> Problem
Please reproduce without changes the part of the records that opens with the line containing "Open the search icon in the top bar" and closes with the line containing "pyautogui.click(x=605, y=49)", including both of those lines.

> Exercise materials
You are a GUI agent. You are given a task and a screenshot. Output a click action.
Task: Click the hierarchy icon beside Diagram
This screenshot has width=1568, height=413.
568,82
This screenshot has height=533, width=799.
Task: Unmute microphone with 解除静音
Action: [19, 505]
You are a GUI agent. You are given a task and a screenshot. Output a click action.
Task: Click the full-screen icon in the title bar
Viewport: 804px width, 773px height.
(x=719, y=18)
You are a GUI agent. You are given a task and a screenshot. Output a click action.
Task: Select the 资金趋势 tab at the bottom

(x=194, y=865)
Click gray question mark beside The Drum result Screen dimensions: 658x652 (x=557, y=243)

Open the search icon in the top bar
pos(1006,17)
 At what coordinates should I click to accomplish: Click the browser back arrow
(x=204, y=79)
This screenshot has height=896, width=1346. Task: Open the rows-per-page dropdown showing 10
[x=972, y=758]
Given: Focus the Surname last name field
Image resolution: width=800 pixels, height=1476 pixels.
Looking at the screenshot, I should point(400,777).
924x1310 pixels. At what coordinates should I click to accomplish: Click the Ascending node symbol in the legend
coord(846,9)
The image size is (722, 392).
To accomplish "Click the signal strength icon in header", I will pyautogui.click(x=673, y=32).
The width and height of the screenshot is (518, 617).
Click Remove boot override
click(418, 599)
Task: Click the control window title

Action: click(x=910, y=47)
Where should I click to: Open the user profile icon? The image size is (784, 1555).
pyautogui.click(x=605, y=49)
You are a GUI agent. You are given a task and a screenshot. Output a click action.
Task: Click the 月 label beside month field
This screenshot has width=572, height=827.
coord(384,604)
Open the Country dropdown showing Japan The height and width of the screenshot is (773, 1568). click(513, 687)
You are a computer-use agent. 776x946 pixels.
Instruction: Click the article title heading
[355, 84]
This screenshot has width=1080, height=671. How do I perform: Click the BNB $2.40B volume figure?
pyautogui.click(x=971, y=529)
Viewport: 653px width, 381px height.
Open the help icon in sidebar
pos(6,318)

> Exercise output
Open the search icon in the top bar
pos(1006,17)
 At what coordinates should I click to accomplish: Click the browser back arrow
(x=204, y=79)
This screenshot has height=896, width=1346. Task: Open the rows-per-page dropdown showing 10
[x=972, y=758]
Given: Focus the Surname last name field
Image resolution: width=800 pixels, height=1476 pixels.
Looking at the screenshot, I should point(400,777).
924x1310 pixels. At what coordinates should I click to accomplish: Click the Ascending node symbol in the legend
coord(846,9)
The image size is (722, 392).
To accomplish "Click the signal strength icon in header", I will pyautogui.click(x=673, y=32).
The width and height of the screenshot is (518, 617).
Click Remove boot override
click(418, 599)
Task: Click the control window title

Action: click(x=910, y=47)
Where should I click to: Open the user profile icon? The image size is (784, 1555).
pyautogui.click(x=605, y=49)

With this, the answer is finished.